● **EXERCISE AIM**:
Print, exactly and completely, the data that appears below.

● **PROVIDED MATERIAL**:
------------------------

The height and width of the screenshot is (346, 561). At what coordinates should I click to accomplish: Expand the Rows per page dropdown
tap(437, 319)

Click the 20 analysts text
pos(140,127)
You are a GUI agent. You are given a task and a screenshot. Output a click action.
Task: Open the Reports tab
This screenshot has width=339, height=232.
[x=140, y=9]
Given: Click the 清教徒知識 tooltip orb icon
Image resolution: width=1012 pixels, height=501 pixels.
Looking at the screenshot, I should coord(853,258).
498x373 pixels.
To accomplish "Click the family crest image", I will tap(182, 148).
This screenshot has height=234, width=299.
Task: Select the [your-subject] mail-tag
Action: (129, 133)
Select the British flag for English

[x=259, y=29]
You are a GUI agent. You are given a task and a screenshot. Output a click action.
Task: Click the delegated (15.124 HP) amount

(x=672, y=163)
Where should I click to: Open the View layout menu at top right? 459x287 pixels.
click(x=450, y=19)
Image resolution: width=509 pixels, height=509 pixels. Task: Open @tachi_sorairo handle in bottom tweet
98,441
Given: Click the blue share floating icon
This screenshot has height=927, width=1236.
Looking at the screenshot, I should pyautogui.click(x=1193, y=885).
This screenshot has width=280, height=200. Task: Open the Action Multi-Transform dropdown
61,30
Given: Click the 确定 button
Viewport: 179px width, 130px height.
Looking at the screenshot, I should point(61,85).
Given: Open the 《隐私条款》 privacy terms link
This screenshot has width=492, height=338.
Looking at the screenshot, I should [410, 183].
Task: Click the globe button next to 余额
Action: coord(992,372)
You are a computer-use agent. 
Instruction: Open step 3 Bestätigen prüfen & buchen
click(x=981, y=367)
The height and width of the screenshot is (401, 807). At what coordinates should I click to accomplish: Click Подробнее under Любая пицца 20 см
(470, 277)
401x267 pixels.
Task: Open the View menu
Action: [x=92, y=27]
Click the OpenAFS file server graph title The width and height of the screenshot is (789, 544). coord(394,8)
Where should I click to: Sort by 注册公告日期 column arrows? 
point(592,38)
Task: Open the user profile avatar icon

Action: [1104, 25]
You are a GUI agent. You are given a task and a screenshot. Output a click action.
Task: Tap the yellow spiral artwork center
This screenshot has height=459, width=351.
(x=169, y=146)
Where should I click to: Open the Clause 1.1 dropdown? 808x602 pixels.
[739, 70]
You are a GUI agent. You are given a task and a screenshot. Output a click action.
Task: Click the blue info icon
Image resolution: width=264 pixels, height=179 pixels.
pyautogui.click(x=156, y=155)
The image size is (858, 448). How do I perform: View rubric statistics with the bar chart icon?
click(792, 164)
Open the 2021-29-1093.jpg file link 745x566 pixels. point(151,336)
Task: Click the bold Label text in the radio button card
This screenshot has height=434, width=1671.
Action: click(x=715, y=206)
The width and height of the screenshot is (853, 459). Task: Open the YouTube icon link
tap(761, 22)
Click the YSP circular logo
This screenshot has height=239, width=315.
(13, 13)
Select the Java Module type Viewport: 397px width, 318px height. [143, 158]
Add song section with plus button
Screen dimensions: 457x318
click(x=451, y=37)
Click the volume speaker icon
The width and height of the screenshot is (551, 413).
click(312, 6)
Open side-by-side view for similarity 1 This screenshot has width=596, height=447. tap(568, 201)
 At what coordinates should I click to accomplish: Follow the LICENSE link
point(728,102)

------------------------

● **RESPONSE**:
The height and width of the screenshot is (346, 561). At what coordinates should I click to accomplish: Expand the Rows per page dropdown
tap(437, 319)

Click the 20 analysts text
pos(140,127)
You are a GUI agent. You are given a task and a screenshot. Output a click action.
Task: Open the Reports tab
This screenshot has width=339, height=232.
[x=140, y=9]
Given: Click the 清教徒知識 tooltip orb icon
Image resolution: width=1012 pixels, height=501 pixels.
Looking at the screenshot, I should coord(853,258).
498x373 pixels.
To accomplish "Click the family crest image", I will tap(182, 148).
This screenshot has height=234, width=299.
Task: Select the [your-subject] mail-tag
Action: (129, 133)
Select the British flag for English

[x=259, y=29]
You are a GUI agent. You are given a task and a screenshot. Output a click action.
Task: Click the delegated (15.124 HP) amount

(x=672, y=163)
Where should I click to: Open the View layout menu at top right? 459x287 pixels.
click(x=450, y=19)
Image resolution: width=509 pixels, height=509 pixels. Task: Open @tachi_sorairo handle in bottom tweet
98,441
Given: Click the blue share floating icon
This screenshot has height=927, width=1236.
Looking at the screenshot, I should pyautogui.click(x=1193, y=885).
This screenshot has width=280, height=200. Task: Open the Action Multi-Transform dropdown
61,30
Given: Click the 确定 button
Viewport: 179px width, 130px height.
Looking at the screenshot, I should point(61,85).
Given: Open the 《隐私条款》 privacy terms link
This screenshot has width=492, height=338.
Looking at the screenshot, I should [410, 183].
Task: Click the globe button next to 余额
Action: coord(992,372)
You are a computer-use agent. 
Instruction: Open step 3 Bestätigen prüfen & buchen
click(x=981, y=367)
The height and width of the screenshot is (401, 807). At what coordinates should I click to accomplish: Click Подробнее under Любая пицца 20 см
(470, 277)
401x267 pixels.
Task: Open the View menu
Action: [x=92, y=27]
Click the OpenAFS file server graph title The width and height of the screenshot is (789, 544). coord(394,8)
Where should I click to: Sort by 注册公告日期 column arrows? 
point(592,38)
Task: Open the user profile avatar icon

Action: [1104, 25]
You are a GUI agent. You are given a task and a screenshot. Output a click action.
Task: Tap the yellow spiral artwork center
This screenshot has height=459, width=351.
(x=169, y=146)
Where should I click to: Open the Clause 1.1 dropdown? 808x602 pixels.
[739, 70]
You are a GUI agent. You are given a task and a screenshot. Output a click action.
Task: Click the blue info icon
Image resolution: width=264 pixels, height=179 pixels.
pyautogui.click(x=156, y=155)
The image size is (858, 448). How do I perform: View rubric statistics with the bar chart icon?
click(792, 164)
Open the 2021-29-1093.jpg file link 745x566 pixels. point(151,336)
Task: Click the bold Label text in the radio button card
This screenshot has height=434, width=1671.
Action: click(x=715, y=206)
The width and height of the screenshot is (853, 459). Task: Open the YouTube icon link
tap(761, 22)
Click the YSP circular logo
This screenshot has height=239, width=315.
(13, 13)
Select the Java Module type Viewport: 397px width, 318px height. [143, 158]
Add song section with plus button
Screen dimensions: 457x318
click(x=451, y=37)
Click the volume speaker icon
The width and height of the screenshot is (551, 413).
click(312, 6)
Open side-by-side view for similarity 1 This screenshot has width=596, height=447. tap(568, 201)
 At what coordinates should I click to accomplish: Follow the LICENSE link
point(728,102)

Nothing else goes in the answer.